Chiusi in sessione ordinaria a Saint Petersburg, in Florida, i vescovi degli Stati Uniti hanno ascoltato qualche giorno fa il cardinale Francis George, presidente della Conferenza episcopale e arcivescovo di Chicago, attaccare duramente sister Carol Keehan, guida della più grande associazione cattolica di assistenza sanitaria del paese, la Catholic Health Association, una delle leader indiscusse del mondo religioso femminile americano che qualche settimana fa aveva appoggiato pubblicamente la riforma sanitaria di Obama. La vicenda è nota: mentre i vescovi esprimevano parere contrario alla riforma perché non impedisce il finanziamento all’aborto, non offre un’adeguata protezione all’obiezione di coscienza e non è abbastanza inclusiva nei confronti degli immigrati, Keehan rassicurava Obama del suo appoggio comunicandogli che, assieme a lei, c’era la gran parte del mondo religioso femminile statunitense.

Il cardinale George non ha digerito l’affronto, non ha digerito il fatto che le suore abbiano agito in autonomia, e a Saint Petersburg c’è andato giù pesante. Ha parlato a porte chiuse durante l’assise vescovile di fine primavera. Ha esposto ai suoi confratelli il contenuto di un lungo report dedicato alla situazione della chiesa negli Usa. Il report è entrato in possesso dell’agenzia Catholic News Agency che ne ha pubblicato alcuni stralci. Dice George: “Sister Keehan ha messo in campo un magistero parallelo a quello della chiesa”. “I vescovi sono sempre rimasti coerenti a due princìpi guida in merito alla riforma: tutti dovrebbero aver accesso alle cure sanitarie ma nessuno deve essere ucciso”. “La Conferenza episcopale non ha mai ceduto su questi princìpi”. “Sister Keehan e le sue colleghe sono colpevoli per l’approvazione della riforma sanitaria”. “I vescovi hanno ripetutamente provato a entrare in contatto con sister Keehan sia prima che dopo il voto”. “Personalmente sono riuscito a incontrare la religiosa a marzo ma il risultato è stato frustrante”. “La legge approvata è fondamentalmente errata. L’ordine esecutivo promosso dall’Amministrazione Obama non ha senso. Sister Keehan sbaglia a pensare che si tratta di una normativa pro vita”. “L’appoggio della suore e altri gruppi cattolici a Obama hanno indebolito la voce morale dei vescovi negli Stati Uniti. Come tale ha provocato confusione e una ferita all’unità della chiesa”.

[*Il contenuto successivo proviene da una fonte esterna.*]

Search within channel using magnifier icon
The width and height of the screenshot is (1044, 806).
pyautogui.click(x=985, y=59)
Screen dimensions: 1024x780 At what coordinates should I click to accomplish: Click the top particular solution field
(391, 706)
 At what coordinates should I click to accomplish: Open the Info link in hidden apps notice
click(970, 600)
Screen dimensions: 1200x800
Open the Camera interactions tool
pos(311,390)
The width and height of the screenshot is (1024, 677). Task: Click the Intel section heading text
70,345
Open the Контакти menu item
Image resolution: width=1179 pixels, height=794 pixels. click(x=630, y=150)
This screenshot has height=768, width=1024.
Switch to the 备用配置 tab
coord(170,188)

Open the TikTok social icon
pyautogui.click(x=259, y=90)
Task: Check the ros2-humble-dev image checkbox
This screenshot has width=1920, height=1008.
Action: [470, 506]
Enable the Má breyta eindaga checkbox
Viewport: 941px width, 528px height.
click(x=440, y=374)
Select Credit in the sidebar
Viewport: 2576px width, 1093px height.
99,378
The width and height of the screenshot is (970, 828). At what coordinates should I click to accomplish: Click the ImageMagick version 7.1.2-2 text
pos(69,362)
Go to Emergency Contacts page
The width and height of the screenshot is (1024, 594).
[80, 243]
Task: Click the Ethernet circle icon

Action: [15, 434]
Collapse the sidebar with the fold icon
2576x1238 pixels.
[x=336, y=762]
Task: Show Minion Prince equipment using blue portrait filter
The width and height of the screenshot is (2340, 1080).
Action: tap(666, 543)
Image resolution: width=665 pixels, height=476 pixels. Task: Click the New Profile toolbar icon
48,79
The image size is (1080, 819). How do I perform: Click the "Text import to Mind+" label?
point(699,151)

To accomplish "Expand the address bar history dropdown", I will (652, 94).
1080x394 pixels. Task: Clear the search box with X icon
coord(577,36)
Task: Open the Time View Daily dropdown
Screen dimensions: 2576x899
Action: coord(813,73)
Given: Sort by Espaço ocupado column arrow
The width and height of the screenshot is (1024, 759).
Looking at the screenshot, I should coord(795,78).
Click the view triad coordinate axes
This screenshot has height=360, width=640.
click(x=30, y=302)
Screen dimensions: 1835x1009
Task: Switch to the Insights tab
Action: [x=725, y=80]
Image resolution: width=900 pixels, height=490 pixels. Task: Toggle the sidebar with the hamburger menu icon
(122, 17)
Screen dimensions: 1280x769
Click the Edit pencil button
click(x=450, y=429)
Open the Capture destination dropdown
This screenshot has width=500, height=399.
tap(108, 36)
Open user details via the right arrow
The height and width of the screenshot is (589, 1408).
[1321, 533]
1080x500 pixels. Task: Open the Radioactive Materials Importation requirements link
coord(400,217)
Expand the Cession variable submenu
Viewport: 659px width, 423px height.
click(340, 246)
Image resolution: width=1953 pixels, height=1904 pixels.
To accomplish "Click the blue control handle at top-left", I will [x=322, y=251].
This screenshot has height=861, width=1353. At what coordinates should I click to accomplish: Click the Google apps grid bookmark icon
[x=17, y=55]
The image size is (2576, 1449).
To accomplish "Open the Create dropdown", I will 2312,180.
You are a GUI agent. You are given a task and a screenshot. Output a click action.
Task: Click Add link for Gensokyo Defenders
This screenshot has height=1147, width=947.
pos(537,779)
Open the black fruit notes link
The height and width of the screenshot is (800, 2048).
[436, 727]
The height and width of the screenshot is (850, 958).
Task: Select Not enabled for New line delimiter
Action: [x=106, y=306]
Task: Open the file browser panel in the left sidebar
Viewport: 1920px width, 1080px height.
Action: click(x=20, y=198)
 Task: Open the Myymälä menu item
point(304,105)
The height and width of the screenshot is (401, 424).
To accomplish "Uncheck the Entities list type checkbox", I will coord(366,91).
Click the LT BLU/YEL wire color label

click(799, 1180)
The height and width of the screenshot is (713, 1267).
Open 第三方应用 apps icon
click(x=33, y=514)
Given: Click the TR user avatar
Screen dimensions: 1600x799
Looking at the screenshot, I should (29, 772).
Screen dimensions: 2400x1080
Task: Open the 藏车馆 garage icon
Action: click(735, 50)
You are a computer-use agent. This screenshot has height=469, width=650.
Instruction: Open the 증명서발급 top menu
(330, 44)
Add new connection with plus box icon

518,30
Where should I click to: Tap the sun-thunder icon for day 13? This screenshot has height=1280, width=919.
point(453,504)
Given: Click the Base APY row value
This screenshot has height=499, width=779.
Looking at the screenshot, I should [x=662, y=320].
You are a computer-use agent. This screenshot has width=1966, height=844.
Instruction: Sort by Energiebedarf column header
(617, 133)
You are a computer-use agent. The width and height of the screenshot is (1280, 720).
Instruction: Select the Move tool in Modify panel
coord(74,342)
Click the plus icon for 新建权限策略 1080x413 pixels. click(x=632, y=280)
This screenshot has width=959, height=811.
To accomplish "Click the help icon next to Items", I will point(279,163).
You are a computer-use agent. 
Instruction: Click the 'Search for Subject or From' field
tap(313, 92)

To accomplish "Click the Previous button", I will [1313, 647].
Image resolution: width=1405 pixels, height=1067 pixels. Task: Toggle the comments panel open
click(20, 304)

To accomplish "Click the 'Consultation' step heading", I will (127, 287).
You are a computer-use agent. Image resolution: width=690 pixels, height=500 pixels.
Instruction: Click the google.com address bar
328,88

Poche ore dopo che la stampa americana rilanciava le dichiarazioni di George, il vaticanista del National Catholic Reporter, John Allen, ha offerto una sua versione del summit in cui il capo dei vescovi americani ha attaccato sister Keehan. Allen ha sostanzialmente confermato la versione offerta dalla Catholic News Agency aggiungendo che per il cardinale è importante che siano “i vescovi a parlare e a esprimere opinioni di fede e di morale”. Contro il cardinale George sono intervenuti nelle scorse ore diversi esponenti del mondo progressista cattolico ed evangelico americano. Tra questi Jim Wallis, il più noto tra gli evangelici di sinistra nonché voce moto ascoltata nella casa Bianca di Barack Obama. Il 18 giugno anche la rivista Commonweal ha criticato George: in un editoriale ha scritto che la vicenda dell’appoggio cattolico alla riforma di Obama manifesta un conflitto tra i vescovi e le singole coscienze dei cattolici. Un concetto, quest’ultimo, espresso anche da un vescovo, Robert Lynch di Saint Petersburg che dice: “Non sapevo che noi vescovi abbiamo il primato sull’interpretazione morale delle proposte di legge”. La spaccatura tra vescovi e ordini femminili è grande. La visitazione apostolica che il  Vaticano sta portando avanti in alcuni istituti americani probabilmente la acuisce. Le suore si sentono controllate da un’autorità che sentono distante. C’è chi ha chiesto al cardinale George di cercare una mediazione. Ma per ora il suo intento è uno: chiarire la posizione dei vescovi, ribadire che questa posizione è quella autentica e denunciare chi rema in senso contrario. Suore comprese.